Книга: Случайные жизни
Назад: Большая “хата”
Дальше: Операция “Полотенце”

Глоцер-2

Ранним утром весной 1983 года дверь камеры 22–23 открылась, и, неся перед собой матрас с завернутыми вещами, в камеру вошел не кто иной, как Юра Глоцер.
Мы обрадовались друг другу. Глоцер разложил матрас на свободную “шконку” и, окруженный вниманием других зэка, знавших о его деле от прежних сокамерников, принялся за рассказ о тех, с кем ему выпало провести время в двух “хатах”, которые он сменил после камеры 117. Вместе с новыми именами и интересными делами Юра принес в камеру весеннее томление, которое вскоре трансформировалось в его очередное чистосердечное признание следствию.
Весна охватила Москву, проникнув в Лефортово потеплевшим воздухом, солнечным светом и незимними запахами. В камере стало шумнее, и чаще обычного зэка вели разговоры о женщинах: даже чаще, чем про еду. Глоцер затомился и, вздохнув, написал чистосердечное признание об утаенной им от следствия иконе XIII века в золотом окладе, закопанной в потаенное место в парке подмосковной усадьбы Абрамцево.
После трех неудачных попыток начертания карт парка с помеченным крестиком местом захоронения ценного артефакта полковник Эдуард Анатольевич Харитонов принял решение о вывозе Глоцера на “выдачу”.
Весенним утром, когда “первые лучи солнца, согревшие родную землю, осушили перламутровые капли росы”, и при наличии всех прочих литературно-метеорологических штампов следственно-оперативная группа из двух машин отъехала от Лефортовской тюрьмы в направлении бывшей усадьбы славянофила Аксакова. В одной из машин сидел молодой ювелир (и член горкома графиков) Юрий Александрович Глоцер, с любопытством разглядывая волю, которую он не “видал” если не век, то уже больше года. Воля спешила в метро и на автобусы, и весна укоротила юбки женщин, открыв им ноги – как обещание бóльшего. Глоцер вдыхал воздух родины и хотел на свободу – с чистой совестью. Оттого и ехал выдавать украденное у государства народное достояние.

_Задания_
A: Перепишите без изменений фрагмент текста о Глоцере: начните со слов «Мы обрадовались друг» и остановитесь после слов «чистосердечное признание следствию.».
B: Где, согласно тексту о Глоцере, была закопана икона в золотом окладе?
C: Напишите продолжение текста о Глоцере, начиная сразу после его последнего предложения.
Данные, приведенные далее, представляют собой отдельный материал и с текстом о Глоцере не связаны.

_Исходные данные_
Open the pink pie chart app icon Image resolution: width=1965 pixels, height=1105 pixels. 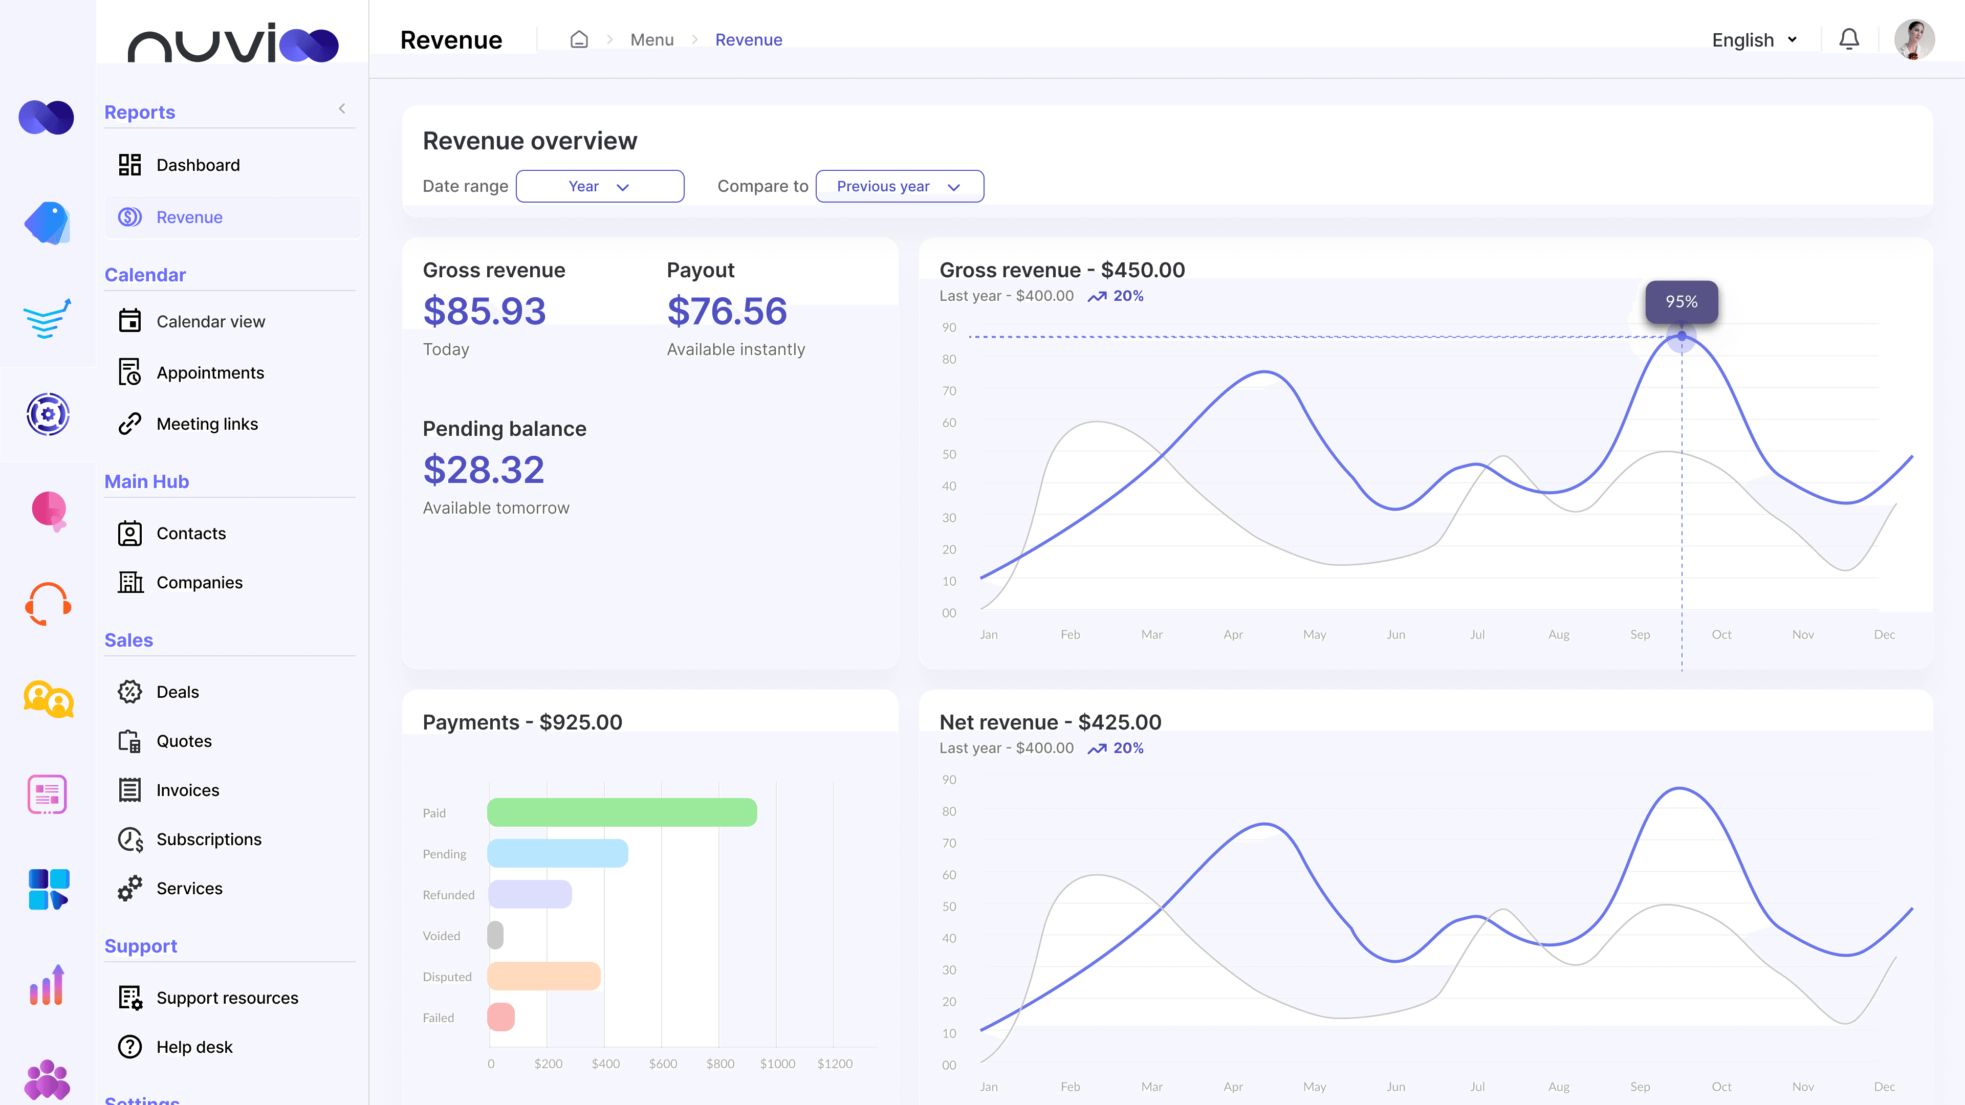coord(49,510)
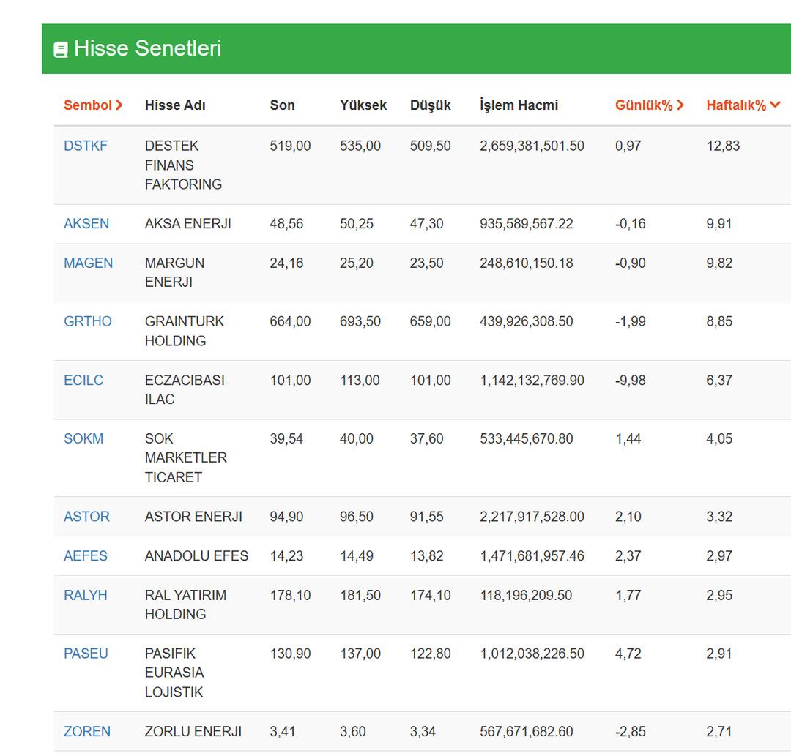
Task: Click the İşlem Hacmi column header
Action: 519,105
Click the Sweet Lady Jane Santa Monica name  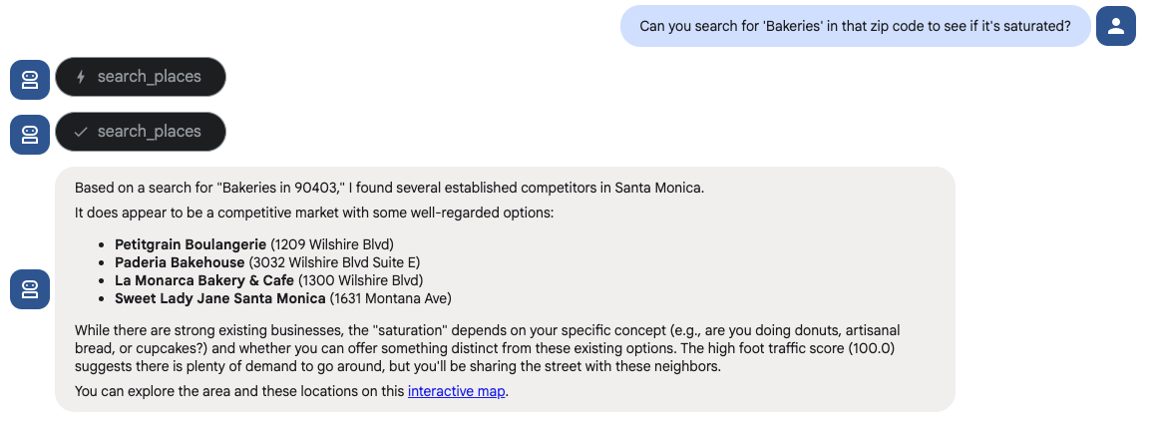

_Ответы_
A:
Мы обрадовались друг другу. Глоцер разложил матрас на свободную “шконку” и, окруженный вниманием других зэка, знавших о его деле от прежних сокамерников, принялся за рассказ о тех, с кем ему выпало провести время в двух “хатах”, которые он сменил после камеры 117. Вместе с новыми именами и интересными делами Юра принес в камеру весеннее томление, которое вскоре трансформировалось в его очередное чистосердечное признание следствию.

B: В потаенном месте в парке подмосковной усадьбы Абрамцево.

C:
Глоцер долго бродил по парку, окруженный неласковыми оперативниками, которые курили, оскверняя звонкий весенний воздух. Оперативники промочили ноги и зябли, Юра же собирал подснежники и старательно искал запрятанную ценную икону дорублевской школы – “чистый Новгород, Эдуард Анатольевич, из Юрьевского монастыря, я-то цену ей знаю”, останавливаясь то у одного дерева, то у другого. Оперативники с лопатами замирали, ожидая команды копать, Юра морщился – то ли это место? – затем отрицательно качал головой и шел дальше. За ним, озабоченно оглядываясь, шли оперативники, неся на накачанных плечах шанцевый инструмент.
Погуляв по лесу часа два, Глоцер наконец вздохнул, обаятельно улыбнулся и развел руками:
– Не помню. Не могу найти.
Оперá все поняли, без долгих разговоров надели на Юру “браслеты” и, матерясь, повели его к ждущим их черным “Волгам”. На глоцеровское примирительное предложение зайти в кафе усадьбы-музея – “Согреемся, попьем чаю, может, и вспомню” – оперативники не ответили, только затянули наручники потуже.
Подснежники в камеру не разрешили. Но еще долго Глоцер рассказывал нам, как они пахли – талым снегом и весенней землей.
Так пахнет воля.
Назад: Большая “хата”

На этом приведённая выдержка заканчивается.